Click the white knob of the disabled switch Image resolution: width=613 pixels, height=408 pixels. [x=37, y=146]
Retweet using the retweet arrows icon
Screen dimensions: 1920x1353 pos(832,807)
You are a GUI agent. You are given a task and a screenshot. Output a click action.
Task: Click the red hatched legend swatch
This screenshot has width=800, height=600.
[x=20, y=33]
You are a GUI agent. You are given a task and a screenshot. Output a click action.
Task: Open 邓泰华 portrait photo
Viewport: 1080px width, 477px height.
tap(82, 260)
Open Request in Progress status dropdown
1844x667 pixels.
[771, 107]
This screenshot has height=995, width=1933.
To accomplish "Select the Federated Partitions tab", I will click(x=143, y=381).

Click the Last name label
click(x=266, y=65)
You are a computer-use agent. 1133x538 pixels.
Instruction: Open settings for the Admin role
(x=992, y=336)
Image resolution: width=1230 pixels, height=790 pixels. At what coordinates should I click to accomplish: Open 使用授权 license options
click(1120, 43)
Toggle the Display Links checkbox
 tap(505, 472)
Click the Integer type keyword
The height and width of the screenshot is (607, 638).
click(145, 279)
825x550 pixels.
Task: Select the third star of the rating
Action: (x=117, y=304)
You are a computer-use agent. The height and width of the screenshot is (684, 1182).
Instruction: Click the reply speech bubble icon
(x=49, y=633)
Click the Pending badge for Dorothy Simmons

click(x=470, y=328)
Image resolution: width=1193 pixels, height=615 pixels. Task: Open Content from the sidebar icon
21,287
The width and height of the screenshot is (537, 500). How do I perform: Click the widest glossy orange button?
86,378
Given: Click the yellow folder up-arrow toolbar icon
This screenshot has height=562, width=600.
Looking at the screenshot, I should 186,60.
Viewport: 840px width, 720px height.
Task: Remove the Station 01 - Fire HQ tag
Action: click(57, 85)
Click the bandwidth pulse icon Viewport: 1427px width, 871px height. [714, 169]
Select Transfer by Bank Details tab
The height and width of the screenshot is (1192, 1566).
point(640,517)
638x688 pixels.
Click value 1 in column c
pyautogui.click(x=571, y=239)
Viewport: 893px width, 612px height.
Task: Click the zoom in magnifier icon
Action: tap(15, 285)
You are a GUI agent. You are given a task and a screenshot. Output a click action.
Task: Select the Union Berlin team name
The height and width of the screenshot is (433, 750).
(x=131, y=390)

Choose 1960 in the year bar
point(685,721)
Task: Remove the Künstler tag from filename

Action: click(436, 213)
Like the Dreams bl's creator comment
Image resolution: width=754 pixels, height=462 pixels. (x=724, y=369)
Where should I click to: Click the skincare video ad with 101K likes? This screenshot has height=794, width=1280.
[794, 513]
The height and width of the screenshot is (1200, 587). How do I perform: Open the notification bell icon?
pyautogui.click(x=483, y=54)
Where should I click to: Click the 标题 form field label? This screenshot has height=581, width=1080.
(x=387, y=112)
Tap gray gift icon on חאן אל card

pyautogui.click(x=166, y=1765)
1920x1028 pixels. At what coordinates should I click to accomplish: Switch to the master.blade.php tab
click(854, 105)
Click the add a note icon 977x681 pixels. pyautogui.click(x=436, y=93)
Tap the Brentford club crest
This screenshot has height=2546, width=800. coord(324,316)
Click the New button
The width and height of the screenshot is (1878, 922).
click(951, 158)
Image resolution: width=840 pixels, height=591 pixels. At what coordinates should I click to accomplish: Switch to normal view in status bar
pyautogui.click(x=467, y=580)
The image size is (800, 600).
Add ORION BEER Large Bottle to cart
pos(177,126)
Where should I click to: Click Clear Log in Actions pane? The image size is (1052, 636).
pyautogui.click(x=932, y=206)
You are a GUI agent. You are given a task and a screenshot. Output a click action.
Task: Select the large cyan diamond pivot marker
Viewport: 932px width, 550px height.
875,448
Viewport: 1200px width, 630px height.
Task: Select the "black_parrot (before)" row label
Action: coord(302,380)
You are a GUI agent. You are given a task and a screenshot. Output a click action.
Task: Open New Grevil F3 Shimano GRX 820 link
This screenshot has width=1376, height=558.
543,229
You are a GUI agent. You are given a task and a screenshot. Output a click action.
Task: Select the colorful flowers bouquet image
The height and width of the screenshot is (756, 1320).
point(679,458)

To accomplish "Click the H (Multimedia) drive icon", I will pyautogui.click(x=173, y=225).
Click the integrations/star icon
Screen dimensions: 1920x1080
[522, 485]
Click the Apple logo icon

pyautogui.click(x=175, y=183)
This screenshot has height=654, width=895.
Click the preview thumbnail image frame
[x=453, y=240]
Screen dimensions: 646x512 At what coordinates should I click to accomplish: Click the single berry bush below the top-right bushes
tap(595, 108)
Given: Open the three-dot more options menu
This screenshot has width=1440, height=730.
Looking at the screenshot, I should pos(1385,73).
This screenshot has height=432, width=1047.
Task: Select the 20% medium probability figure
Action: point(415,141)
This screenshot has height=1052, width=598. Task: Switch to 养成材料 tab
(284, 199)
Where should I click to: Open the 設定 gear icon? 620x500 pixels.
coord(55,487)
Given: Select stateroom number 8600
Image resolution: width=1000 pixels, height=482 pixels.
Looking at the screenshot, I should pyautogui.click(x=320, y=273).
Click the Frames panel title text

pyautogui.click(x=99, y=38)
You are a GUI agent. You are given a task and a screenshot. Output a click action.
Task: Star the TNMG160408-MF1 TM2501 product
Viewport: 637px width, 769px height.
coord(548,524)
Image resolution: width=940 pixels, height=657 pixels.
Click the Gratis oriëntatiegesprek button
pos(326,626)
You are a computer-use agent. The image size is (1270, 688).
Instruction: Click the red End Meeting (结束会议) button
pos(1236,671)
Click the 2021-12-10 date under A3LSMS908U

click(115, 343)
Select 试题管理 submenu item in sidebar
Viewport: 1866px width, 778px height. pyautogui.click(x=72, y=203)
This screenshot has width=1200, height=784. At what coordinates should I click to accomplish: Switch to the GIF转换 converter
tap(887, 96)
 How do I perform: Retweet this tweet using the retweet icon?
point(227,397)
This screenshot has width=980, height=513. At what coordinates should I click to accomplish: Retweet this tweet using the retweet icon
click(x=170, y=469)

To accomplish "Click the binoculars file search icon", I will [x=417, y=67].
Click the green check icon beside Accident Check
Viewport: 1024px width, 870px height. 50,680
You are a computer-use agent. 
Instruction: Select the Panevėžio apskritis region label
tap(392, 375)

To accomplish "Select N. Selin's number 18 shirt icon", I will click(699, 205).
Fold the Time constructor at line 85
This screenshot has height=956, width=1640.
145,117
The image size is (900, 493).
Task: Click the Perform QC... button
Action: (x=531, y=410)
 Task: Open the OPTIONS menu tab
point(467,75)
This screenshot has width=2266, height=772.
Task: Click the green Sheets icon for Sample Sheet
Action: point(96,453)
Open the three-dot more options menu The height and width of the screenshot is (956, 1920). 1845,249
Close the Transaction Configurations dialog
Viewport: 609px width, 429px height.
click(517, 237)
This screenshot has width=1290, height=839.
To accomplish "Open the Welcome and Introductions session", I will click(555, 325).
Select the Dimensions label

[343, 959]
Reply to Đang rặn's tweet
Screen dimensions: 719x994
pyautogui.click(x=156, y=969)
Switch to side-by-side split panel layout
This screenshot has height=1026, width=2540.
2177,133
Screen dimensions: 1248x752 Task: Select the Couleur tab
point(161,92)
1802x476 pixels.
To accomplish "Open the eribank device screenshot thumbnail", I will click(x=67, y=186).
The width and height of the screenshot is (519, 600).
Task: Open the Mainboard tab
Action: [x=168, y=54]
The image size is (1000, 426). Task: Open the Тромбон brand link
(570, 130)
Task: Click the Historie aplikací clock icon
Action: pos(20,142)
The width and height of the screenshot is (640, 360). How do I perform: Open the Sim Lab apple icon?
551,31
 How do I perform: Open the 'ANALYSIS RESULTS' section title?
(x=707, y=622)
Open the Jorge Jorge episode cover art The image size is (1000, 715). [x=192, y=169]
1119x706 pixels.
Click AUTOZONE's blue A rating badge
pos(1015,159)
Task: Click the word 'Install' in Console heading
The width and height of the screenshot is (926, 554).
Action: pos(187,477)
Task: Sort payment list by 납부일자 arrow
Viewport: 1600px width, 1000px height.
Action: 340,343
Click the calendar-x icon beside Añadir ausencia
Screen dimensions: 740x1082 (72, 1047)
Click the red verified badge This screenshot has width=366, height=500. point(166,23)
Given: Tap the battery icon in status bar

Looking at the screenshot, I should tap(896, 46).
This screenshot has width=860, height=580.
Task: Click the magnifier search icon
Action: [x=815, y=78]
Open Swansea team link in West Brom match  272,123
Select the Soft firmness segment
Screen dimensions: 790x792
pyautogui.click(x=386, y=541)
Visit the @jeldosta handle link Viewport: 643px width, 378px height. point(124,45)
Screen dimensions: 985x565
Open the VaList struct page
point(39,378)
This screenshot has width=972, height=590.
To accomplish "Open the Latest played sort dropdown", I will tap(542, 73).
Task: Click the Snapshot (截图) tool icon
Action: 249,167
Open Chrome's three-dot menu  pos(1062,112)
--- --- ---
Task to carry out:
Within the material above, the line with "Task: Star the TNMG160408-MF1 TM2501 product" opens the range and the line with "You are a computer-use agent. The image" closes it; reproduce that range word for word.

Answer section:
Task: Star the TNMG160408-MF1 TM2501 product
Viewport: 637px width, 769px height.
coord(548,524)
Image resolution: width=940 pixels, height=657 pixels.
Click the Gratis oriëntatiegesprek button
pos(326,626)
You are a computer-use agent. The image size is (1270, 688).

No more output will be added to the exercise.